Two lessons are of utmost significance; first, the author contends that the basic political function of the bench in Pakistan’s military regimes had been legal legitimation of regime conduct. However, the pro-regime Chaudhry Court found a space to legitimize its independence in the form of public interest litigations in urban development, deregulation and privatization vis-a-vis the liberal economic policies of the regime. Actions such as suo motu against Capital Development Authority (CDA) and construction companies in the aftermath of the collapse of a high-rise residential tower in Islamabad in 2005 earthquake, the investigation of Oil Companies Advisory Committee (OCAC) and sugar price hike by NAB under the directive of Chaudhry in 2006, annulment of Pakistan Steel Mill privatization by the court, all sought to question certain adverse effects of rapid de-regulation and target high level corruption. Such cases caught the nations attention through the media when Chaudhry Court used its clout to defy perceived expectations about judicial function in Pakistan. It was the investigation of missing persons in 2007 that finally led to the inchoate conflict of interest with the establishment and Chaudhry’s suspension, which morphed in to the Lawyer’s movement.
The reason for the success of this movement was not just Chaudhry’s astute political maneuvering but more significantly, his initiative to investigate specious policies that were against public interest. In fact it must be noted that suo motu powers were not new to Pakistan at the time but his court took the onus to utilize it for the common good.

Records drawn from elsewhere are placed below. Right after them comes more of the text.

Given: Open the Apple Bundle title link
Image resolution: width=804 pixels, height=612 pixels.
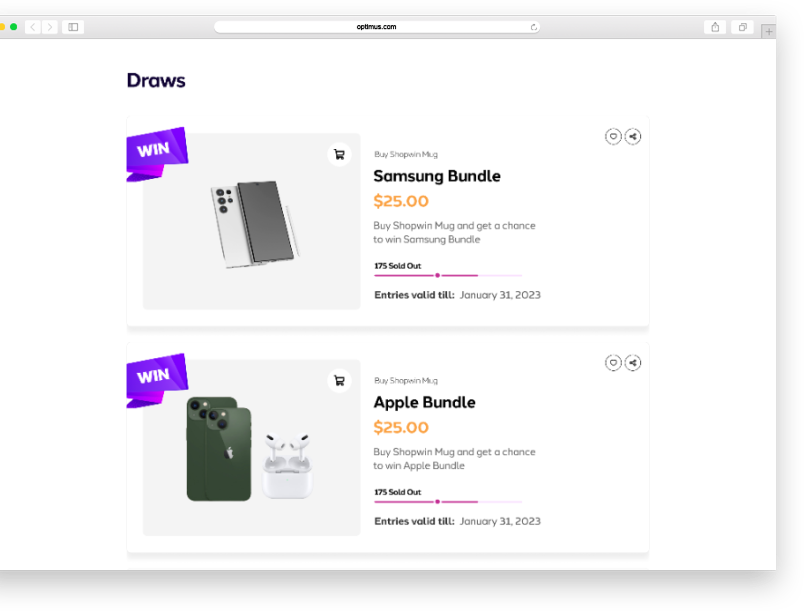Looking at the screenshot, I should click(424, 402).

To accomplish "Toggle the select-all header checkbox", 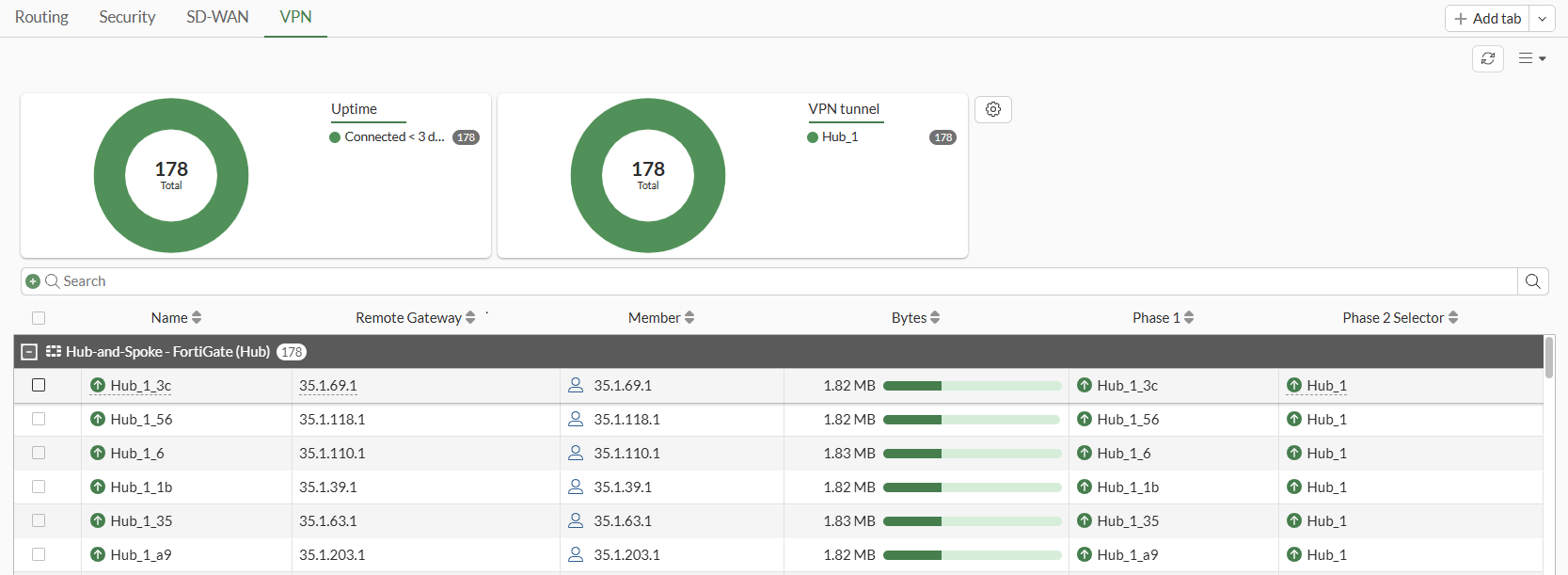I will tap(39, 318).
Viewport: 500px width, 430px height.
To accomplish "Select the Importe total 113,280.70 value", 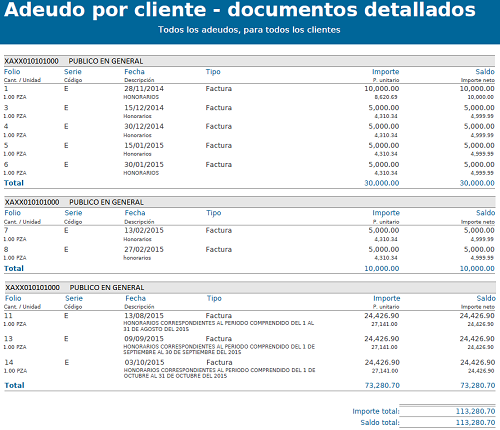I will tap(475, 411).
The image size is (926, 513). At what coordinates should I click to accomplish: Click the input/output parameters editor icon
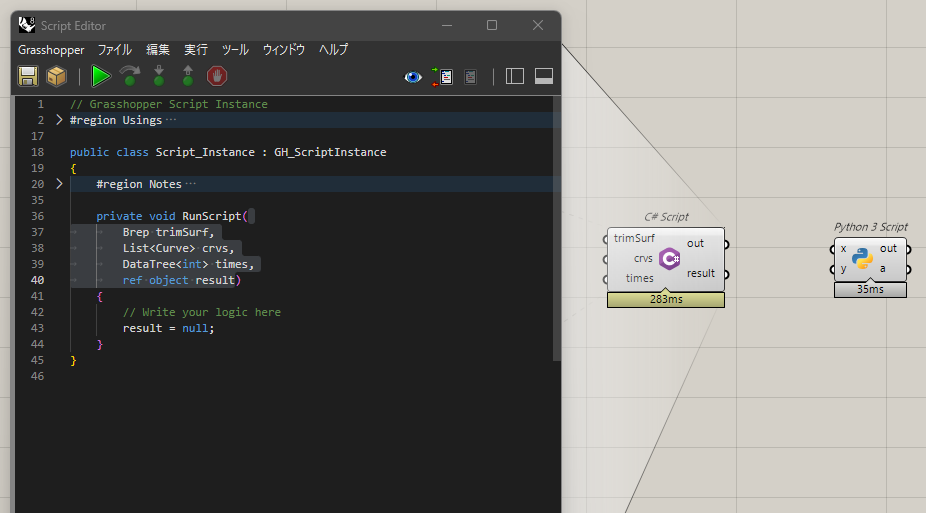pos(442,76)
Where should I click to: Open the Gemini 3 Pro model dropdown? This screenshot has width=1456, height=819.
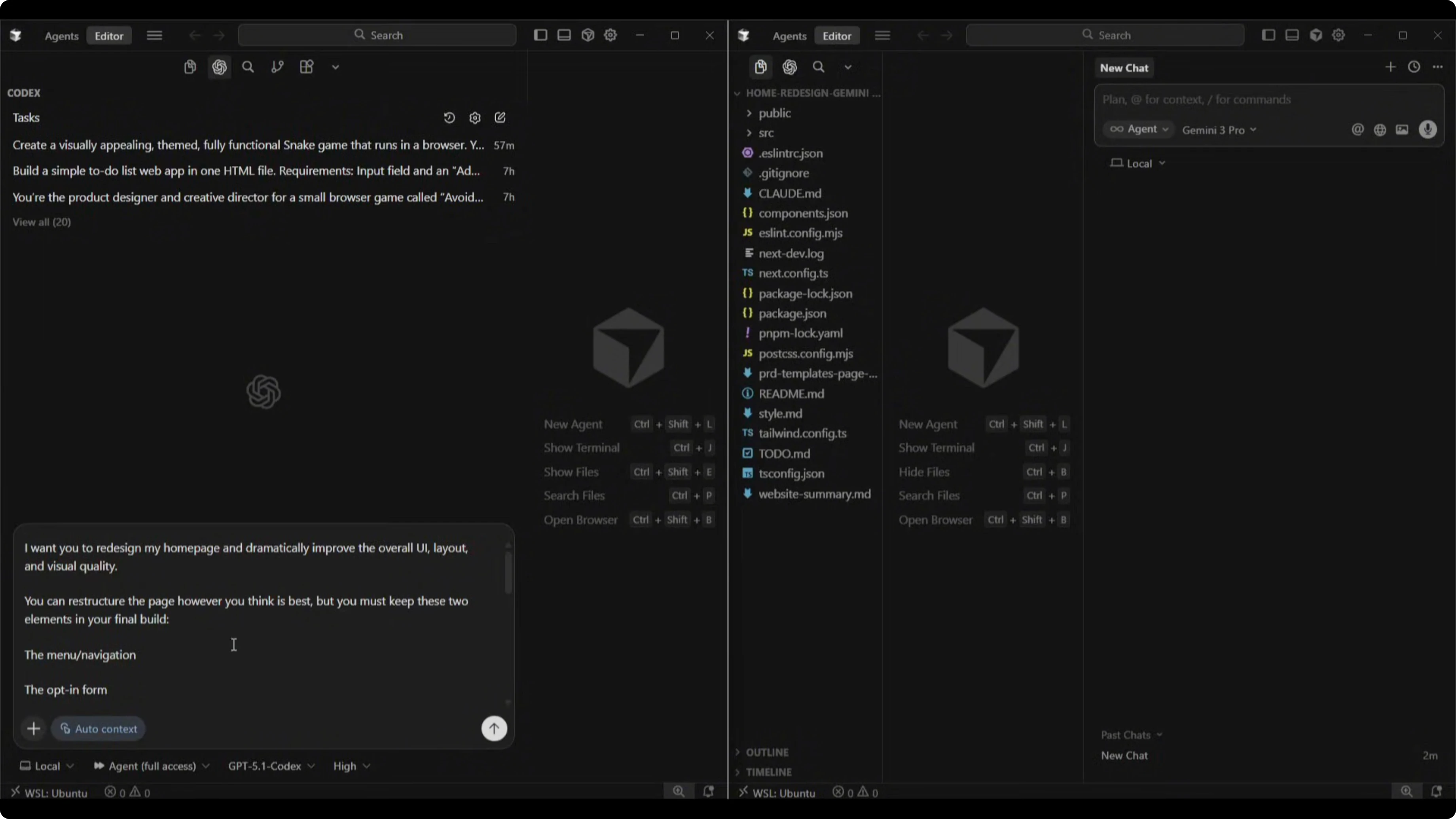point(1219,130)
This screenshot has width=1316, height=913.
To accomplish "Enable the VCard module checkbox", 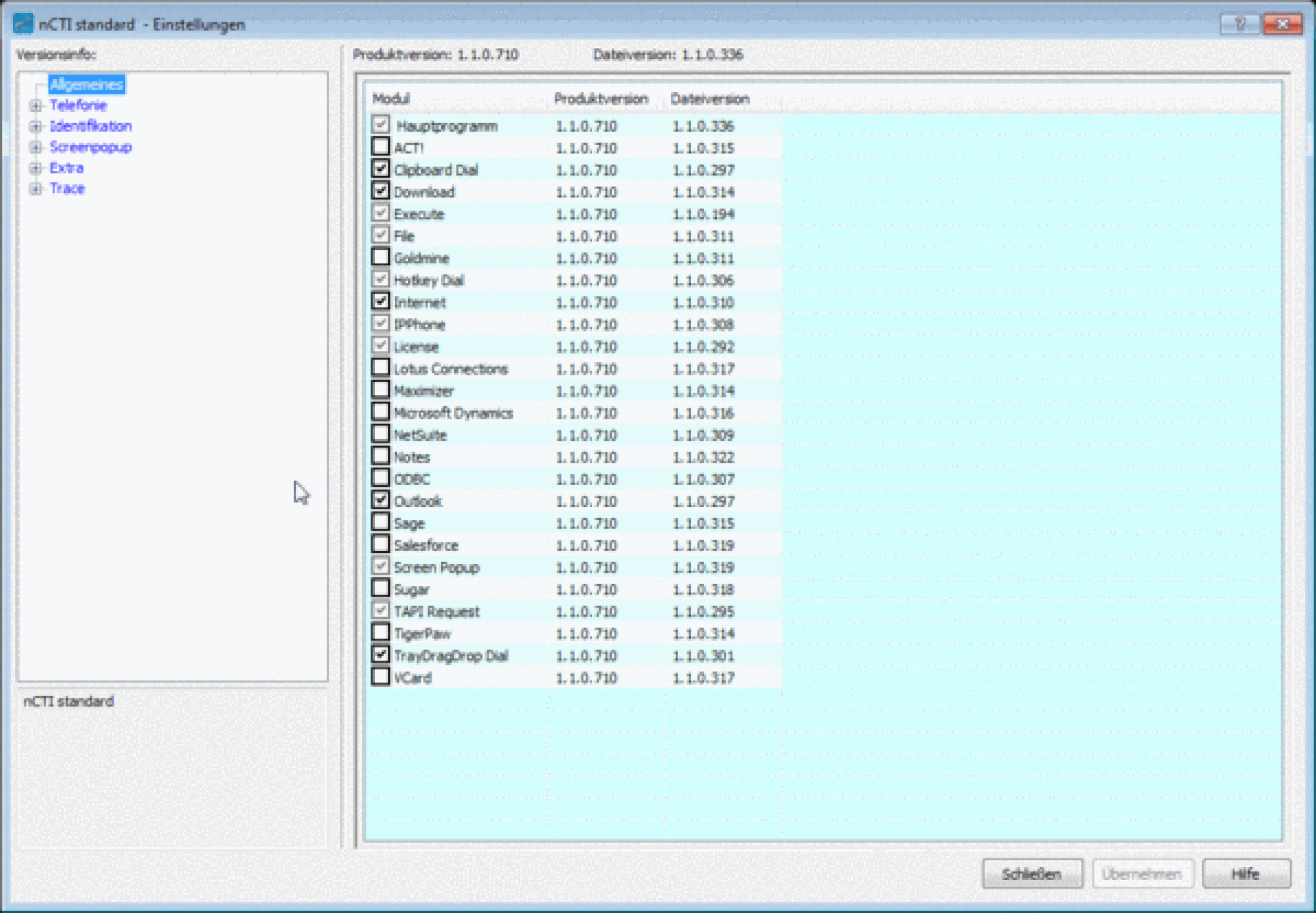I will pyautogui.click(x=380, y=677).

The media of Pakistan must not only be ‘seen’ working for the common good, they must take concrete measures for it. Issues such as chronic water and electricity shortage, corruption, internal security, high population growth and intolerance are far more poignant for Pakistan’s future survival than settling petty scores within the status quo. The electronic media in its infancy can take the onus to utilize legally a journalistic code of conduct to work for the common good before it can earn the public trust to fight political adventurism.
Second, the author contends in that paper that patterns in research on the legal complex show that the autonomy of the bench and the bar, and their interdependence are not only a distinguishing feature of political liberalism but also a condition in the fight for it. Based on this theoretical framework the author concludes that the Pakistani case (Lawyer’s movement) shows how the bench influenced the legal complex by not only protecting the autonomy of lawyers and the legal complex but also by intervening in bar politics to consolidate pro-bench and politically liberal factions. In a nutshell, the ‘united’ legal complex under the banner of astute leadership and strong public and civic support, upheld an important tenant of democratization i.e. judicial independence.
The key emphasis here is unity. The divisions among Pakistan’s press regarding ideology, subordination, allegiances, policy on freedom of expression or otherwise and etcetera are quite well known in the industry. Now with the Hamid Mir stint they have regurgitated in the public sphere. Indeed, media systems of any nation are inextricably linked with, and thus aptly represented by her politics. But it is up to the collective wisdom of the electronic and print media to work together under a common code of ethics and a strategic intent to form a 4th state that is not a farce.
As for the political economy of the intensely saturated electronic news market of Pakistan, it is inevitable that some players may succumb to financial woes; if experiences of our rather mature advertising houses are taken as an analogy. There are countless players who initially started off as ad creatives for instance, but ventured in to commercial production, digital entrepreneurship, real estate marketing and public advocacy. There are many opportunities in the emerging Pakistani public sphere notwithstanding the introduction of 3G/4G technologies. It’s high time media barons and the establishment realize that the trust bestowed on them by the public cannot be held hostage over squabbles and personal vendettas.